2009-11-14

Woopsi Updates and DMA Mayhem

I’ve been on a graphics and refactoring kick recently, and the latest set of changes reflects that. I’ve been ripping out, refactoring and bugfixing graphics code throughout Woopsi.

The Rect struct, which describes a rectangle (x/y/width/height), is used all over the Woopsi code. However, it was nested within the Gadget class, which made using it intensely annoying. Any attempt to create a Rect had to use the fully-qualified Gadget::Rect name (or WoopsiUI::Gadget::Rect if working outside of the WoopsiUI namespace). To fix this, I have moved the Rect struct into a separate header file. Rects can now be created simply by using the typename “Rect”. Much better.

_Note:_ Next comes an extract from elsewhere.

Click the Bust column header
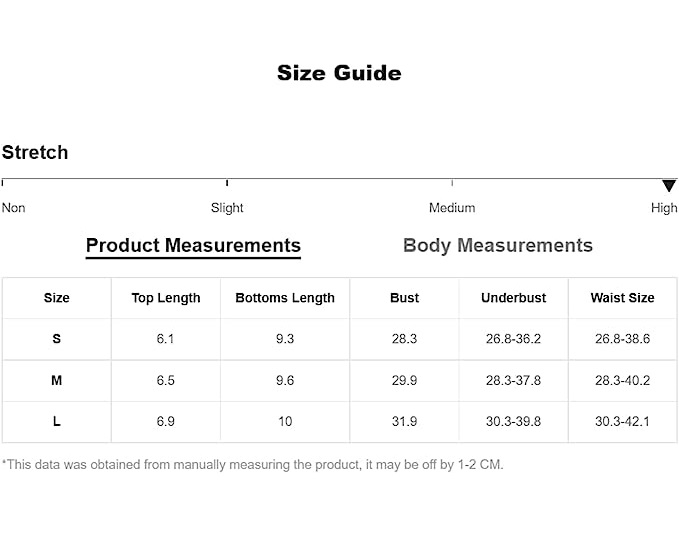 [405, 298]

The SuperBitmap class included facade methods for drawing to the internal bitmap. For example, it had a “drawText()” method that would just call “_bitmap->drawText()“. Since the bitmap no longer includes drawing methods, this became “_graphics->drawText()“. “_graphics” is a pointer to a Graphics object that can draw to the bitmap. However, this means that the SuperBitmap class is more cumbersome than it needs to be. Why not simply expose the Graphics object and get rid of the facade methods?

I’ve now done this. Drawing to a SuperBitmap used to work like this (semi-pseudocode):

SuperBitmap* bitmap = new SuperBitmap();
bitmap->drawText("sometext");

It now works like this:

SuperBitmap* bitmap = new SuperBitmap();
bitmap->getGraphics()->drawText("sometext");

The examples directory contains two new demos: bitmapdrawing and gadgetdrawing. They’re almost identical, except the first draws to a bitmap (displayed via a SuperBitmap gadget), whilst the second draws directly to an AmigaWindow. The first is, therefore, a demo of how to do persistent drawing, whilst the second is a demo of how to do non-persistent (but mildly faster) drawing.

Whilst writing these examples I came across a number of bugs. Some of them were created whilst consolidating the Bitmap and GraphicsPort drawing methods into a new hierarchy, but some have been around for a while. The GraphicsPort::drawPixel() and drawXORPixel() methods both clip correctly. The GraphicsPort::drawLine() method draws to the correct framebuffer (it previously only drew to the bottom framebuffer). Graphics::drawBitmap() clips correctly if the co-ordinates for the destination exceed the size of the destination bitmap, instead of crashing as it did previously.

Lastly, I’ve been trying to fix a long-standing problem with the DS’ data cache and its interaction with the DMA hardware. Here’s what happens when the ARM9 tries to access a piece of data:

  • ARM9 will attempt to read the data cache;
    • If data found, ARM9 will continue as normal;
    • If no data found, ARM9 will read main memory.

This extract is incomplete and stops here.